Gregory Markopoulos: Galaxie

When:
April 7, 2015 @ 7:00 pm – 9:00 pm
2015-04-07T19:00:00+01:00
2015-04-07T21:00:00+01:00
Where:
Getty Center
1200 Getty Center Drive
Los Angeles, CA 90049
USA
Cost:
Free
Contact:

Gregory Markopoulos: Galaxie

Gregory J. Markopoulos, Galaxie, 1966, 82 min
Introduces by Mark Webber

In 1966, Gregory Markopoulos filmed portraits of notable figures in the New York art world, including painters, poets, critics, filmmakers, and choreographers. Markopoulos populated his Galaxie with a remarkable constellation of personalities, ranging from those in his immediate circle of filmmakers (Jonas Mekas, Storm de Hirsch, the Kuchar Brothers) to luminaries from other art forms (Jasper Johns, W. H. Auden, Allen Ginsberg). Each is shot with a single roll of 16mm film and, though edited entirely in-camera in the moment of filming, comprises many layers of dense superimpositions that build a complex portrait of the sitter. The subjects were invited to pose in their home or studio, together with personal objects of their choice: Parker Tyler is a seen with a drawing by Tchelitchew, Susan Sontag with photographs of Garbo and Dietrich, Shirley Clarke and Maurice Sendak both with children’s toys, Gregory Battcock with a Christmas card and zebra rug. The film is silent except for the sound of a Hindu bell, its number of rings increasing incrementally until 30 chimes accompany the final portrait.

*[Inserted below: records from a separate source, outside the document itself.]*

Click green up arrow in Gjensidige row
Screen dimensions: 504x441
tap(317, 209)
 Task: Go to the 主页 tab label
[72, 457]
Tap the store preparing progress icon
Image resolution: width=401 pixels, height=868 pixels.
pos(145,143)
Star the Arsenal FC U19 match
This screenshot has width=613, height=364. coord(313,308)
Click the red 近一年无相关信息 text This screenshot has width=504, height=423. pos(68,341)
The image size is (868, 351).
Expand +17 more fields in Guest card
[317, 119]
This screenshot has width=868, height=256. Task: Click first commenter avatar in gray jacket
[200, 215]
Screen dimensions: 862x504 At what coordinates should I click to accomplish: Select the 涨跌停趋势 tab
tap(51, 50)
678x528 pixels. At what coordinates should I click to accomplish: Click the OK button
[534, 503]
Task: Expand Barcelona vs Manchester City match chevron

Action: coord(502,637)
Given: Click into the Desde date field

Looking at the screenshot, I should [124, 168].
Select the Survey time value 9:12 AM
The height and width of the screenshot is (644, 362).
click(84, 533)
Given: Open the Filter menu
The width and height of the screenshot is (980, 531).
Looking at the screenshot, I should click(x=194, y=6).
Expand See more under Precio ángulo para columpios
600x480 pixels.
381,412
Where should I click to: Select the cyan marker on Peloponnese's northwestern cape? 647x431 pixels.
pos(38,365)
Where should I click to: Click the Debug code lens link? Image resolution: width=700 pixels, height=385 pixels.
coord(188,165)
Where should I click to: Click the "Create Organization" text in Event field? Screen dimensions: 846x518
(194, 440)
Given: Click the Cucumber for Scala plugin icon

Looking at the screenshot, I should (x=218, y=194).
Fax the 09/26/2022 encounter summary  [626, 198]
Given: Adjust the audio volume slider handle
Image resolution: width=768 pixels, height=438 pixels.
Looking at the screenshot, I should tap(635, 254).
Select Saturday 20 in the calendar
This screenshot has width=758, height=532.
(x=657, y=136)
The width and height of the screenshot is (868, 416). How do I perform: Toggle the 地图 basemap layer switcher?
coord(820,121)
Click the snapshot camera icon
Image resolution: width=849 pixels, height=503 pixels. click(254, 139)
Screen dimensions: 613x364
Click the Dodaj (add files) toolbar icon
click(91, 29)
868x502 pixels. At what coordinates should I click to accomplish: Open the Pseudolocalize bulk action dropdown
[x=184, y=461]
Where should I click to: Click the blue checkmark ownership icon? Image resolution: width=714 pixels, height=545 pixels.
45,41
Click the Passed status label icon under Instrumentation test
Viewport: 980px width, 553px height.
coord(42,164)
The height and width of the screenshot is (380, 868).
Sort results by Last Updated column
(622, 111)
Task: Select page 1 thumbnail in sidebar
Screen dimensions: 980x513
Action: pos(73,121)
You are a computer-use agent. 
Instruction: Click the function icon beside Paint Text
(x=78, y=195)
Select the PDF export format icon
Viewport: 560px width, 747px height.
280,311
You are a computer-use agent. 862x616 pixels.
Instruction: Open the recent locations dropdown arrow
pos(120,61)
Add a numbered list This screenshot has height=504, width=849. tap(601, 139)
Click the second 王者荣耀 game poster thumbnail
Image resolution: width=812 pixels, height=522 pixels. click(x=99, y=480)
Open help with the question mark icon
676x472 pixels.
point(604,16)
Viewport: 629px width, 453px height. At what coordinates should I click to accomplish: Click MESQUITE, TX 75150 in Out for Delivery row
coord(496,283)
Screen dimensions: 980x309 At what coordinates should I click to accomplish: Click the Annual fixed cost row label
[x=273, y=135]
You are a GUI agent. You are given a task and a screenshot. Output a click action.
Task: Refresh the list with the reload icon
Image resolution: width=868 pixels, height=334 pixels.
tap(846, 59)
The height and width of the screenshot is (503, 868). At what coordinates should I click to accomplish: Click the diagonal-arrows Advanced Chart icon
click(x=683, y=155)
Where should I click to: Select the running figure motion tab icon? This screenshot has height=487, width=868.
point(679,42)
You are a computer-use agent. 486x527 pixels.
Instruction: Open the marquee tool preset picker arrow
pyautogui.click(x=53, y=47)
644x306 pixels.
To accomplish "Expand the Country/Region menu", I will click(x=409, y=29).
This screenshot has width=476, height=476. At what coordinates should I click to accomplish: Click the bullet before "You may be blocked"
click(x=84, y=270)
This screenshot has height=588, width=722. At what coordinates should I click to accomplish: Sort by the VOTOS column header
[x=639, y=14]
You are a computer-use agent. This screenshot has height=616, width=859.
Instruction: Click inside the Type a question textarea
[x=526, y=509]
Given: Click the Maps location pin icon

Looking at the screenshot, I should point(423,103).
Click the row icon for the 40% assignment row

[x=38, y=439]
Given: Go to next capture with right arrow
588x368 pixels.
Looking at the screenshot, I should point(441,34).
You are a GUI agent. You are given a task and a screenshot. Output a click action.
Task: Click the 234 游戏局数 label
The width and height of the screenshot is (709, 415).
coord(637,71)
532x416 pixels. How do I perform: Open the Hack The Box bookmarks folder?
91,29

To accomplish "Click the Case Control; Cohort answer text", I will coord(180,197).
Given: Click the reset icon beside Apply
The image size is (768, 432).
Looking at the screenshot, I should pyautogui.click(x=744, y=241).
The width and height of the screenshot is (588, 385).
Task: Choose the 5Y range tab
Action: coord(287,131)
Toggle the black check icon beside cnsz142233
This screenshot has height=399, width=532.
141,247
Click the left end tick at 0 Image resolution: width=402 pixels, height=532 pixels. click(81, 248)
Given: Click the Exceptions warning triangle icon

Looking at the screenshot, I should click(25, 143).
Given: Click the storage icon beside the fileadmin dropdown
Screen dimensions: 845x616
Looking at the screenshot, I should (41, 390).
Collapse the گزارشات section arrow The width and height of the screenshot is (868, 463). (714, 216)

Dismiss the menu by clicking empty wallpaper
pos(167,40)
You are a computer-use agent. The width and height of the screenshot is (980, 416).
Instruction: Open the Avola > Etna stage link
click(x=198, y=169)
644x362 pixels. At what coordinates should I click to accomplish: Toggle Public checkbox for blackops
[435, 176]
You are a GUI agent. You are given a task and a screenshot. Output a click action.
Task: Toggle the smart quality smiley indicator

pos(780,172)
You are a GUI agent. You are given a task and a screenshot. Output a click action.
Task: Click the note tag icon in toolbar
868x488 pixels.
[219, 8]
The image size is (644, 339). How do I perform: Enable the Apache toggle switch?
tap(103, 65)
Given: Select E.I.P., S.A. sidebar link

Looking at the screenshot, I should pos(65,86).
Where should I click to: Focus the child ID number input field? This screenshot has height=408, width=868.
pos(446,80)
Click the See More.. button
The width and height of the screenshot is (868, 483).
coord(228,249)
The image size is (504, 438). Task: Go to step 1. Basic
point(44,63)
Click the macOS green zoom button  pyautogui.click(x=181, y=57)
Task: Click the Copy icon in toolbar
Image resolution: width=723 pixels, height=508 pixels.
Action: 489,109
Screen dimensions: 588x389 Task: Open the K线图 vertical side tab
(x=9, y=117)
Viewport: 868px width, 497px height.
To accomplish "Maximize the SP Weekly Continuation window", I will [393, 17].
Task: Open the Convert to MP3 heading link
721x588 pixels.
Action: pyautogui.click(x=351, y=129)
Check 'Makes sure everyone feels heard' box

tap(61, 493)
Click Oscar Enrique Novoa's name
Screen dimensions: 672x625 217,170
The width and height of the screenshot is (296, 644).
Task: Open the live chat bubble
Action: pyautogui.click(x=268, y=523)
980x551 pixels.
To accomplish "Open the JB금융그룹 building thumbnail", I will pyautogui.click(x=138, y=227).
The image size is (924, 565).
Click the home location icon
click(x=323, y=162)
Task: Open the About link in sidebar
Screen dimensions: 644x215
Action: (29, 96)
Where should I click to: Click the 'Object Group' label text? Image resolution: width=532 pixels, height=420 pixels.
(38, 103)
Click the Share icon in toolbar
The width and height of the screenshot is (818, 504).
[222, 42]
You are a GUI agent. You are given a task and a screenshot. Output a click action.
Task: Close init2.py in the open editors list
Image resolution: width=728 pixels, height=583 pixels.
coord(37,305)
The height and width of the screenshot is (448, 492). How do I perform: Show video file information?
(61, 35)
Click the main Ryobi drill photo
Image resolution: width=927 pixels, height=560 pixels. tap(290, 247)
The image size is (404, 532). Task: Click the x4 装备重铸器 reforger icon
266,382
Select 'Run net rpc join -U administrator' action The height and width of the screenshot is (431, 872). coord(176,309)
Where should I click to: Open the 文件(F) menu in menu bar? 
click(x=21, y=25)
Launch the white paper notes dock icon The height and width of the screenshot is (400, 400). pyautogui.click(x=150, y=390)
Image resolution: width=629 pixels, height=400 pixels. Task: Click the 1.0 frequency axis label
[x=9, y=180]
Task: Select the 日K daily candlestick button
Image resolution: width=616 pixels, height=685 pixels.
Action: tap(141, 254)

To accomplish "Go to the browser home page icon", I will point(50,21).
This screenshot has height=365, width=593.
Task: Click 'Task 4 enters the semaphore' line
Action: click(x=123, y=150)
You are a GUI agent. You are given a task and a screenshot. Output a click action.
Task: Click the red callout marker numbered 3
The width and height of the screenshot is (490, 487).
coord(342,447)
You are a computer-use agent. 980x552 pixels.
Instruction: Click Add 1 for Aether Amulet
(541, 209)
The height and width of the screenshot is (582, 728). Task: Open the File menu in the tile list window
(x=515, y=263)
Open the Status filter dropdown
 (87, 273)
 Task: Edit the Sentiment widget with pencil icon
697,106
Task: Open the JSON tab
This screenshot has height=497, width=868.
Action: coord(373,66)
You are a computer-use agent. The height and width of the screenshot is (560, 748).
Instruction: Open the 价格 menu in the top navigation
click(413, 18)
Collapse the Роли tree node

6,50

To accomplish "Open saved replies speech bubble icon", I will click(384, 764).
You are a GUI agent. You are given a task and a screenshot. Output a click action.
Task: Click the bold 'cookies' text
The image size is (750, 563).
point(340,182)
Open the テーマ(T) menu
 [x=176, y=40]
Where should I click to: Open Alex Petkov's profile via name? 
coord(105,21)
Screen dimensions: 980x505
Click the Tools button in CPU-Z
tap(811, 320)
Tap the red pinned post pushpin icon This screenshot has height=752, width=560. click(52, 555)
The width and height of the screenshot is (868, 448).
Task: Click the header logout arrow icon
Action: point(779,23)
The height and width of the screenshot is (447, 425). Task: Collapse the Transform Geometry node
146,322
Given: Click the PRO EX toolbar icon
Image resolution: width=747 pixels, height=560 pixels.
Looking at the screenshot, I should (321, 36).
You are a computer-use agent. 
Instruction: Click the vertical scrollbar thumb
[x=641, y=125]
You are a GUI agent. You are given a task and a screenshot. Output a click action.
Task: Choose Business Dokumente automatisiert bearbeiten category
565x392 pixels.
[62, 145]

With this new form of portraiture, Markopoulos developed a detached but empathetic middle ground between the cool objectivity of Warhol’s Screen Tests and the informal portrayals of friends seen in the diary films of Mekas. The portrait would subsequently become a prevalent aspect of Markopoulos’ filmmaking for works such as Through a Lens Brightly: Mark Turbyfill, Political Portraits, Index: Hans Richter and Saint Actaeon. Portraits of individuals such as Giorgio de Chirico, Alberto Moravia, Mark Tobey, Eugène Ionesco, Patricia Highsmith, Lucebert, Peggy Guggenheim, Anton Bruckner and Barbara Hepworth populate his monumental, final work Eniaios, which was conceived to only be shown at a site specifically chosen by Markopoulos in the Greek province of Arcadia.